「批判されようが若いので、何をしても許されます(笑)」
――成人式のあの写真を見て、サロンに来る人もいるんですか?
最初から知ってるわけじゃなくて、「あれ? 成人式のあの写真ってもしかして、らるむさんだったんですか!?」ということが結構あります(笑)。今はそれこそ成人式のお客様に対応しています。成人式当日の朝は3時入りして、朝4時から皆さんの着付けをします。
――もう新成人を送る側なんですね。
送る側です(笑)。人生って面白いですよね。うちのスタジオは単価がどうしても高くなってしまうんですが、それでも「一生に一度の成人式だから絶対に可愛くしたい」という方が多くて。他の老舗ではメイクがどうしてもトレンドではないんですが、うちは韓国であったりワンホンメイクと最新のメイクができるので、問い合わせも多く、成人式の予約は完全に埋まっています
――藤川さんは成人式には本当に縁がありますね。
本当ですよね。あんなことやっていたのに、今こうやって若い子に来てもらえる店を経営しているというのは、ちょっと感慨深いです。

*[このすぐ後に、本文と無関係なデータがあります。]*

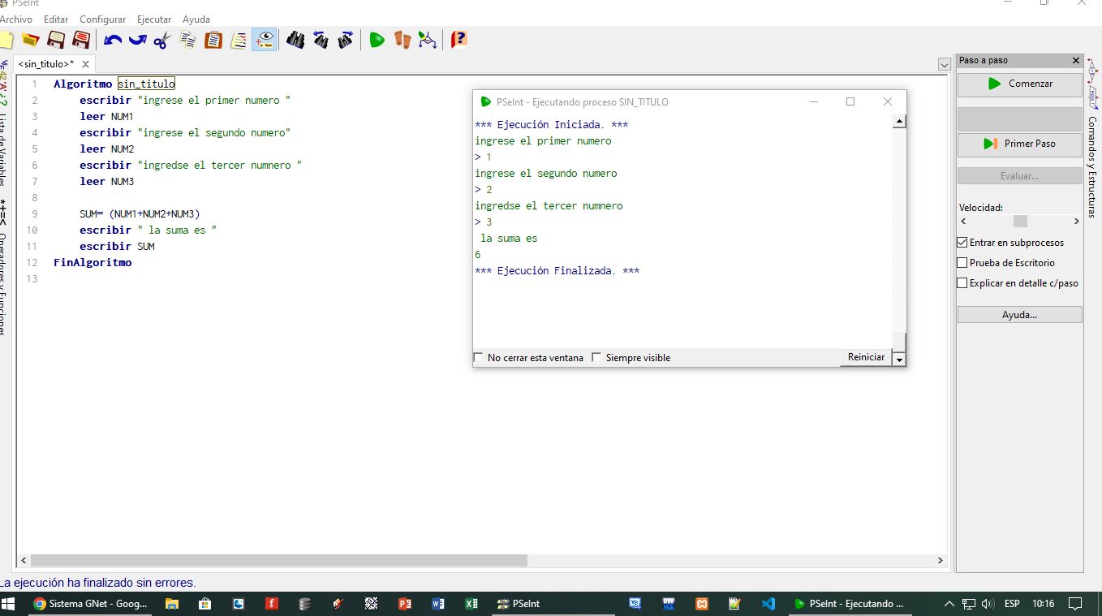Click the Velocidad speed slider
1102x616 pixels.
(x=1020, y=222)
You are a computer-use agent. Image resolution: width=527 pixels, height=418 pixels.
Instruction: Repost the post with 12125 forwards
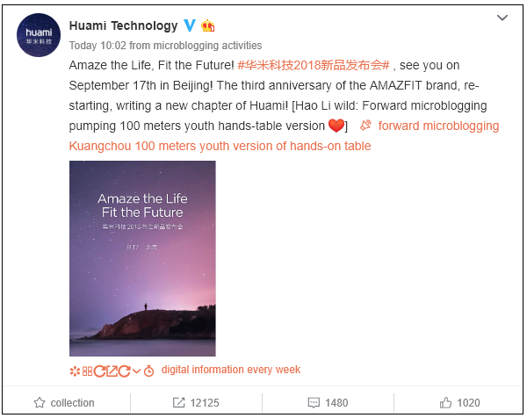pos(204,403)
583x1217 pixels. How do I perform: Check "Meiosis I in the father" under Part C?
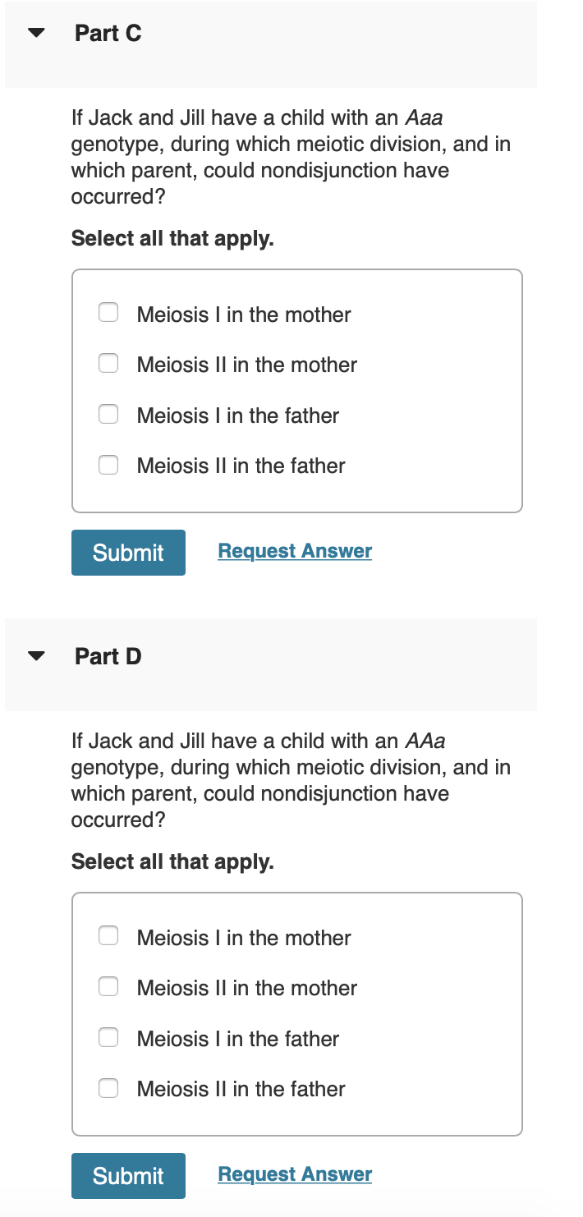(x=108, y=414)
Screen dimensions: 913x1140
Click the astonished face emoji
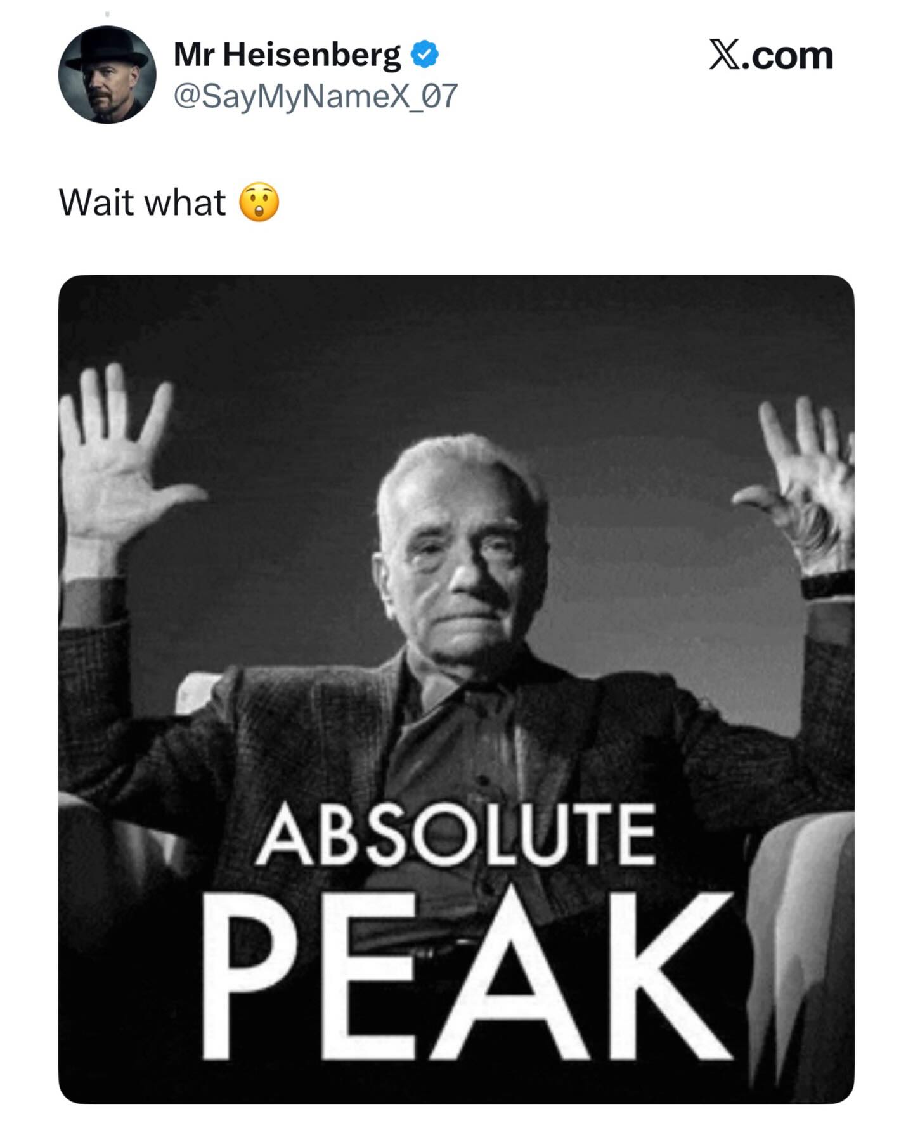[259, 203]
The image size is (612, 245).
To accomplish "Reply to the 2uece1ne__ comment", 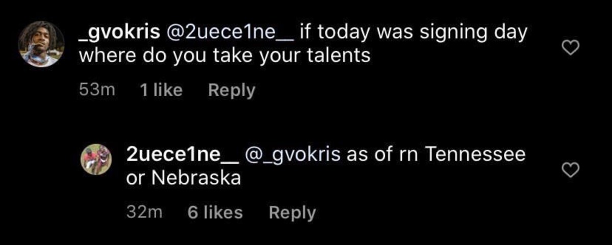I will (x=292, y=212).
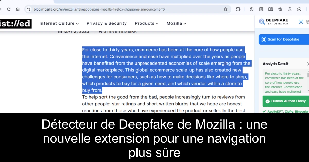Image resolution: width=309 pixels, height=162 pixels.
Task: Expand the Internet Culture menu
Action: tap(59, 23)
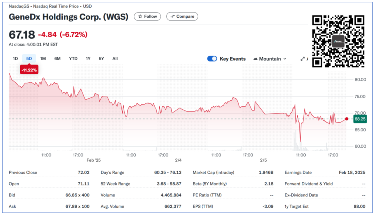Viewport: 376px width, 216px height.
Task: Click the -11.22% change badge
Action: (x=29, y=70)
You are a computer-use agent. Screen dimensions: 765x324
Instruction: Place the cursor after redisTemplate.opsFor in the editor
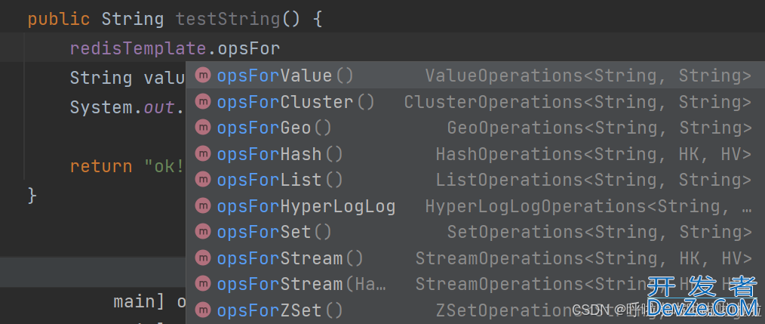tap(281, 48)
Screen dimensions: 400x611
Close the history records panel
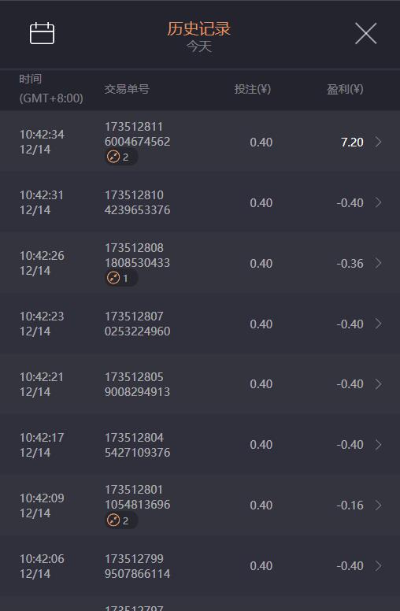pos(365,33)
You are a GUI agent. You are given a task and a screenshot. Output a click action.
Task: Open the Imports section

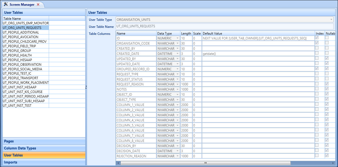coord(44,162)
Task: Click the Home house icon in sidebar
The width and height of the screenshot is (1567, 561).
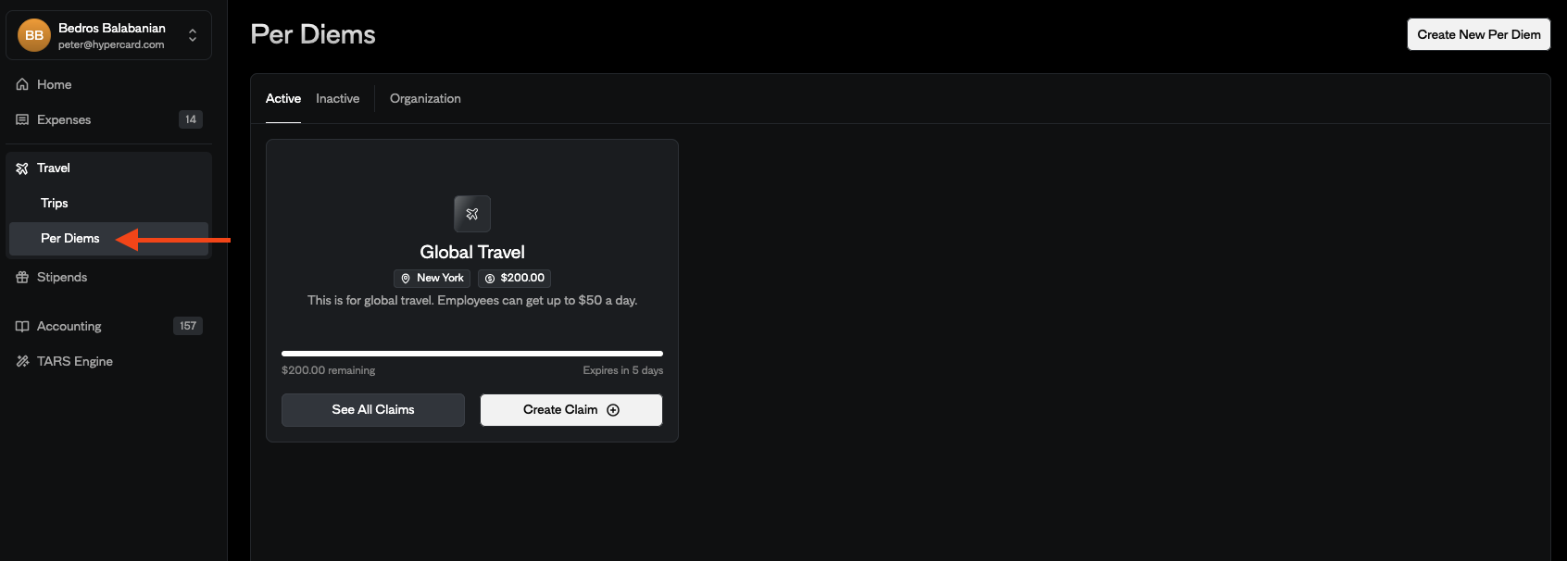Action: [x=22, y=84]
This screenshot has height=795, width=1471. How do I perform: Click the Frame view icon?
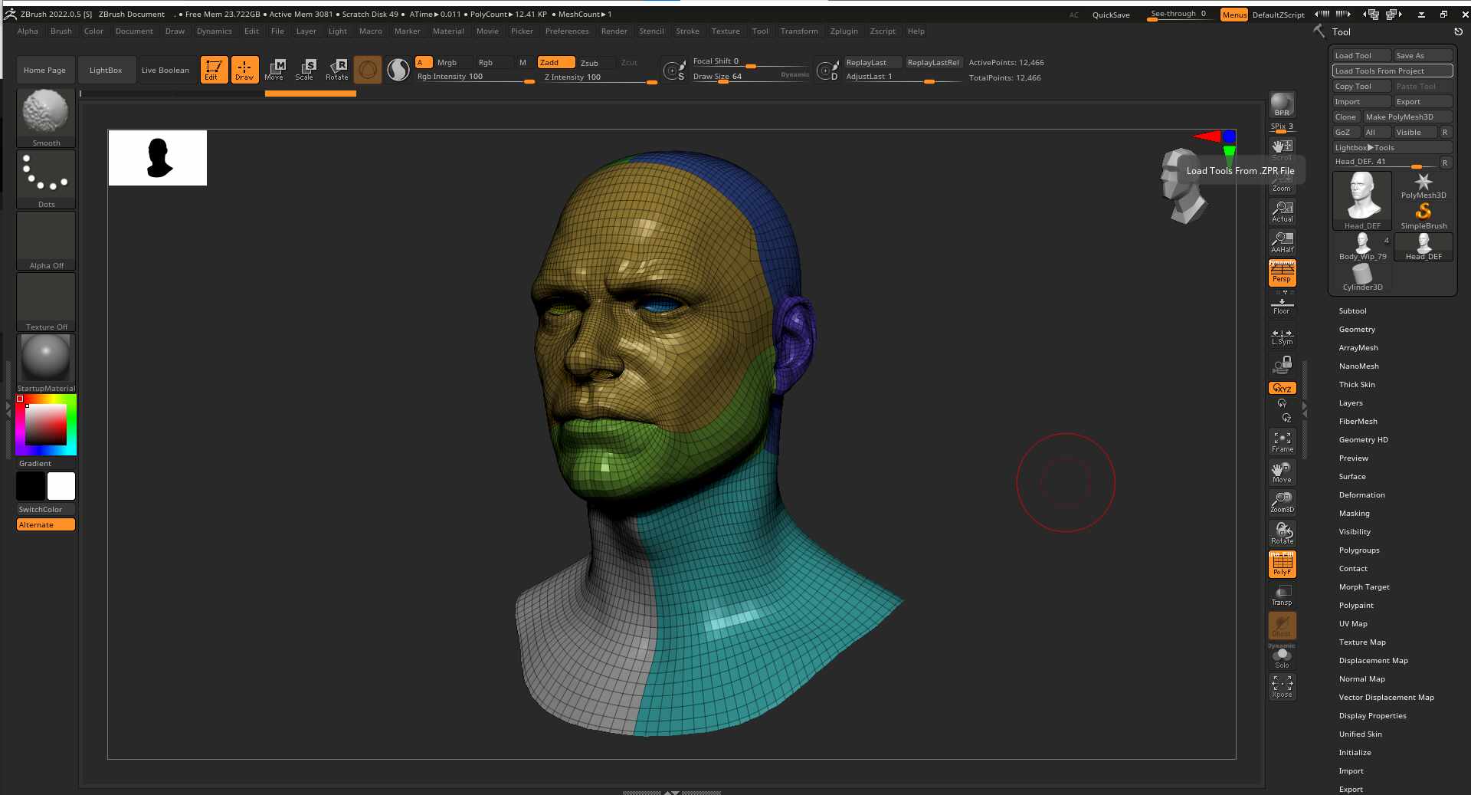(1282, 442)
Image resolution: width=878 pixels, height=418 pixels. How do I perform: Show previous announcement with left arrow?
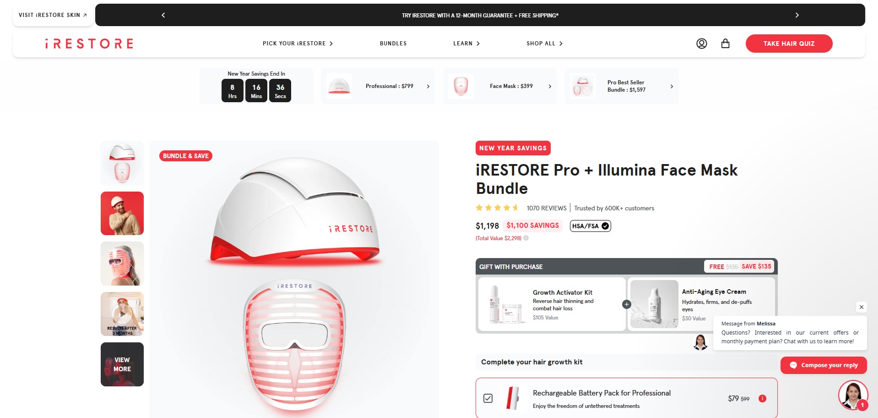[x=163, y=15]
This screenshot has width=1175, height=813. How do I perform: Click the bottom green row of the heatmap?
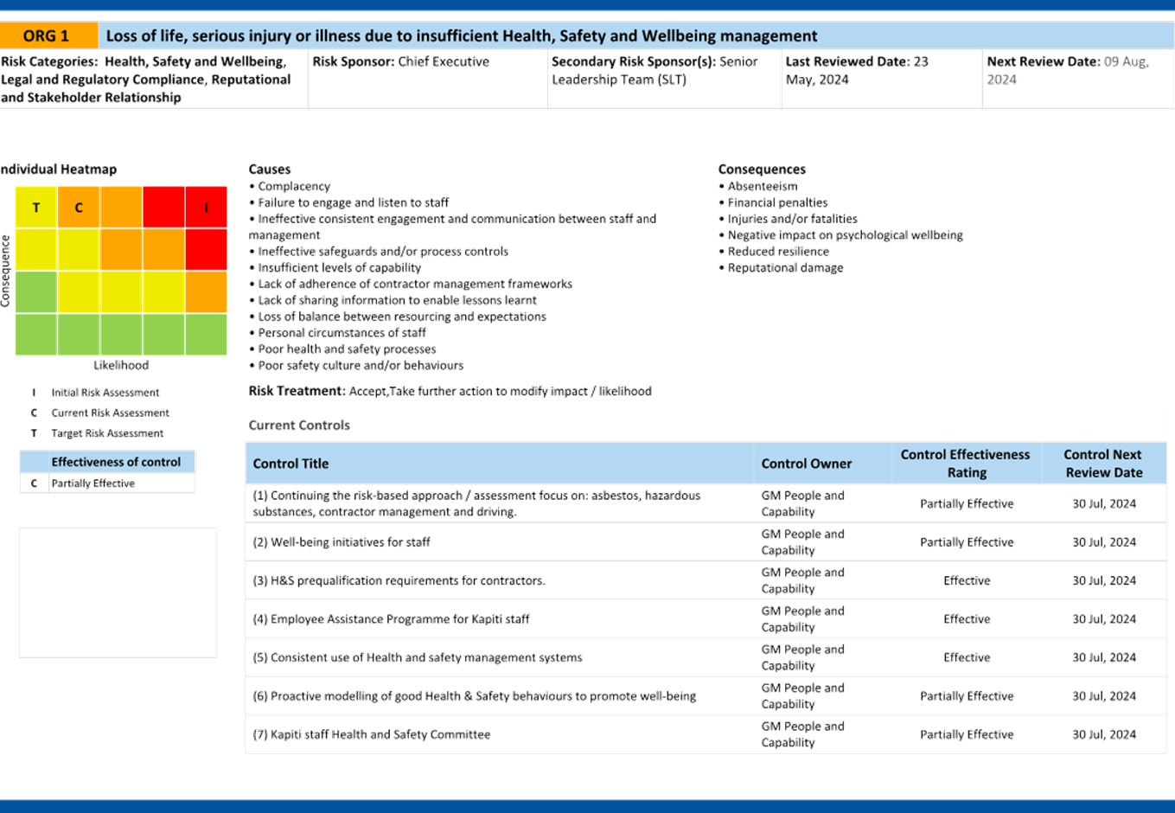click(121, 334)
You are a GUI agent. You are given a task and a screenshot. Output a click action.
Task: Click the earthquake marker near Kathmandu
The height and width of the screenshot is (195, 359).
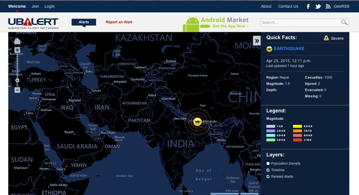[x=198, y=121]
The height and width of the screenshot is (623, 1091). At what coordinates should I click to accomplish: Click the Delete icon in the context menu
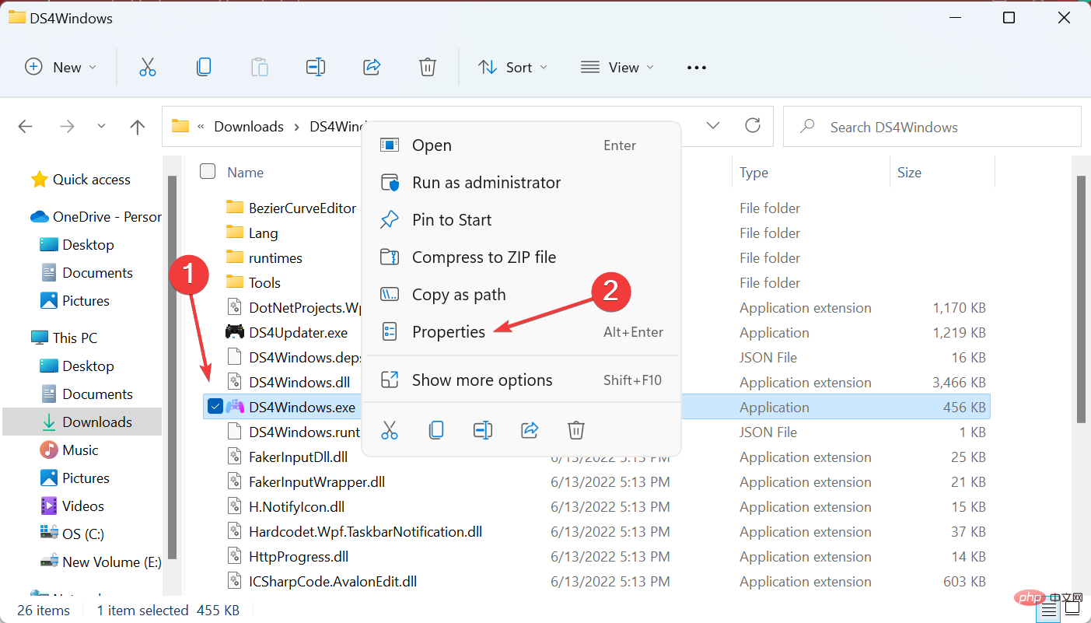(x=575, y=429)
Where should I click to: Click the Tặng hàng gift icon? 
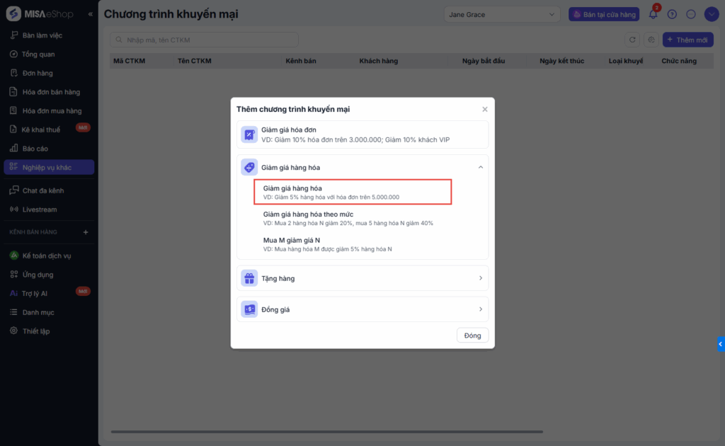point(249,278)
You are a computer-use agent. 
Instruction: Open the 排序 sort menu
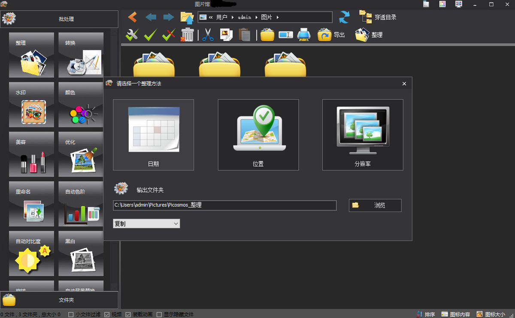426,315
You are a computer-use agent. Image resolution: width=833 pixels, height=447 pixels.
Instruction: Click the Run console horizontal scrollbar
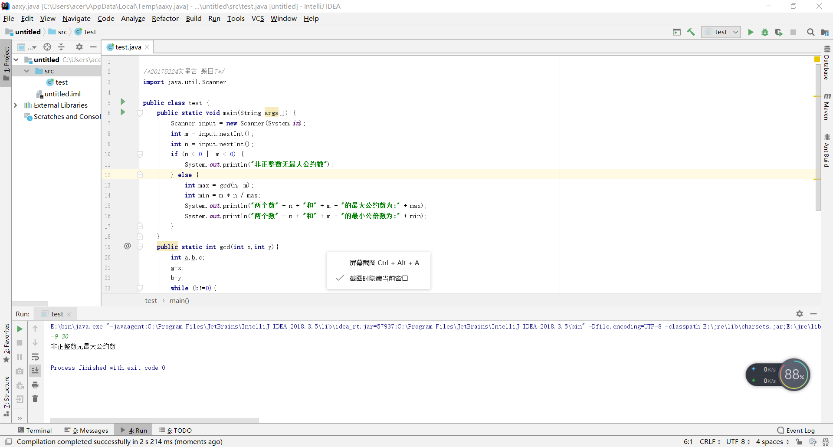pyautogui.click(x=154, y=420)
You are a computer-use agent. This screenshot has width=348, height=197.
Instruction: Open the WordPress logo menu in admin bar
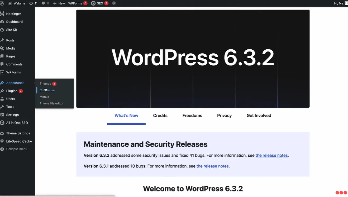point(3,3)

――社会的立場も変わった中、改めてあの成人式についてはどう感じていますか。
私的にはめちゃくちゃいい思い出ですね。20歳の「別にあれでよくない?」という無邪気さで突っ走ったことは、すごい楽しかったし、いい思い出です。今年の成人式では誰か私くらい目立ってほしいですけどね。なんかおもろいこと誰かやってよって感じです(笑)。
――今年成人式を迎える若者に、お姉さんとして一言ください。
何でも突っ走ったほうがいいですよ。日本人の性質には抑え込む、思っていることを言わないというのがありますけど、もうはっきり自己開示をした方がいいです。批判されようが若いので、基本的には会社経営をしていなければ、何をしても許されます(笑)。
――最後に2026年の目標をお願いします。
春ぐらいに恵比寿で2店舗目を出そうかなと思っています。今の店は土日はもう予約がいっぱいで入れないので、拡大移転するのか、2店舗目を別で走らせるのかのどちらかで考えています。
あとヘアメイクの事務所にしていきたいなと考えています。うちのサロンにも芸能をやっている子がくるんですけど、みんな「ヘアメイクがかわいくない」「自分でやった方がいい」と不満がすごくあるんです。逆にうちは最新トレンドのメイクができるので、芸能事務所と提携していきたいんです。その計画は着々と進んでいます。将来的にはサロンを拡大するというより、ヘアメイクスクールを開きたいですね。